Geruduk Mahkamah Agung, Buruh Minta Pengurus Serikat PT YMMA Dipekerjakan Kembali

Geruduk Mahkamah Agung, Buruh Minta Pengurus Serikat PT YMMA Dipekerjakan Kembali

Jakarta,KPonline – Buruh yang tergabung dalam Federasi Serikat Pekerja Metal Indonesia (FSPMI) akan kembali menggelar aksi unjuk rasa di depan Mahkamah Agung (MA), Jum’at (11/12). Aksi ini digerakkan untuk menuntut MA agar memperkuat putusan Pengadilan Hubungan Industrial (PHI) Bandung yang memerintahkan pemanggilan kembali (reinstatement) pengurus serikat pekerja di PT YMMA yang di-PHK setelah perundingan upah.

Ketua Umum SPEE FSPMI, Abdul Bais, menegaskan bahwa aksi ini dilakukan tepat sehari setelah peringatan Hari Hak Asasi Manusia untuk menunjukkan bahwa hak bekerja bukan sekadar urusan industrial semata, melainkan bagian dari hak asasi manusia yang wajib dilindungi negara.
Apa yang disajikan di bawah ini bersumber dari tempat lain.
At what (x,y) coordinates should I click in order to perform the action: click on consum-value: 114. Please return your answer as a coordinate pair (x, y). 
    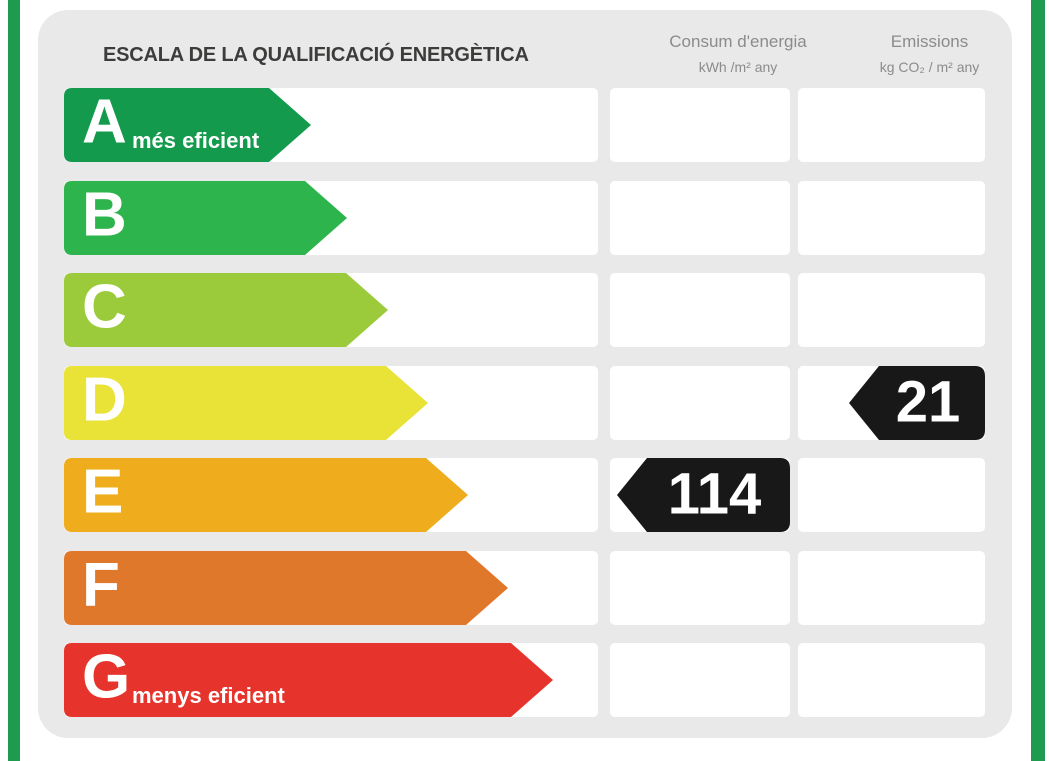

“Pemecatan pengurus serikat setelah perundingan upah adalah bentuk serangan langsung terhadap kebebasan berserikat. Kami menuntut Mahkamah Agung memperkuat putusan PHI Bandung dan memulihkan hak bekerja kawan-kawan kami di PT YMMA. Bekerja adalah hak asasi manusia yang tidak boleh dicabut secara sewenang-wenang,” tegas Abdul Bais.

Aksi ini juga merupakan tindak lanjut dari hasil Seminar Hukum Ketenagakerjaan bertema “Disharmonis Ancaman Kaum Buruh” yang diselenggarakan FSPMI pada 2 Desember lalu. Seminar tersebut menegaskan bahwa alasan “disharmonis” tidak dapat dijadikan dasar pemutusan hubungan kerja, karena tidak dikenal dalam regulasi ketenagakerjaan Indonesia dan membuka peluang penyalahgunaan oleh perusahaan.

Menurut Abdul Bais, praktik PHK dengan alasan disharmonis telah menjadi ancaman serius bagi gerakan serikat pekerja, khususnya ketika alasan tersebut diarahkan kepada pengurus serikat yang tengah menjalankan fungsi advokasi dan perundingan.

SPEE FSPMI juga mengingatkan bahwa Mahkamah Agung sendiri memiliki sejumlah yurisprudensi yang menolak dalil disharmonis sebagai alasan PHK karena tidak diatur dalam UU Ketenagakerjaan maupun peraturan turunannya. Karena itu, MA seharusnya konsisten dengan putusan-putusan sebelumnya dan memberikan kepastian hukum bagi pekerja.

“MA punya yurisprudensi yang jelas: disharmonis bukan alasan PHK. Serikat pekerja menuntut konsistensi dan keberanian lembaga peradilan untuk berpihak pada hukum, bukan pada kepentingan yang melemahkan pekerja,” ujar Bais.

Abdul Bais menambahkan, bahwa pemerintah sendiri pernah memberikan penjelasan resmi mengenai batasan PHK dalam surat Dirjen PHI & Jamsos Kemenakertrans tertanggal 5 Juni 2012.

Dalam surat tersebut ditegaskan, Undang-Undang Nomor 13 Tahun 2003 telah mengatur secara limitatif alasan PHK, dan alasan di luar ketentuan tersebut tidak dapat dibenarkan.

PHK harus terlebih dahulu dibuktikan dengan alasan yang sah berdasarkan undang-undang, bukan berdasarkan persepsi, asumsi, atau penilaian subjektif seperti “ketidakharmonisan” atau “ketidaksesuaian.”

“Penjelasan resmi pemerintah ini memperkuat posisi FSPMI bahwa PHK pengurus PT YMMA adalah tidak sah,” tegasnya.

Dalam aksi ini, FSPMI juga meminta MA memberikan kepastian jadwal pembacaan putusan kasasi untuk kasus PT YMMA. Ketidakpastian proses ini menambah tekanan psikologis dan ekonomi bagi pekerja yang di-PHK secara sepihak.

“Kawan-kawan kami sudah terlalu lama menunggu. Kepastian hukum adalah mandat konstitusi. Proses kasasi tidak boleh digantung tanpa kejelasan,” kata Bais.

Aksi tanggal 11 Desember akan diikuti massa dari berbagai wilayah Jabodetabek dan dipastikan berlangsung damai, tertib, dan terukur. FSPMI menegaskan bahwa perjuangan ini bukan hanya soal satu perusahaan, tetapi menyangkut masa depan kebebasan berserikat dan perlindungan hak bekerja bagi seluruh pekerja Indonesia.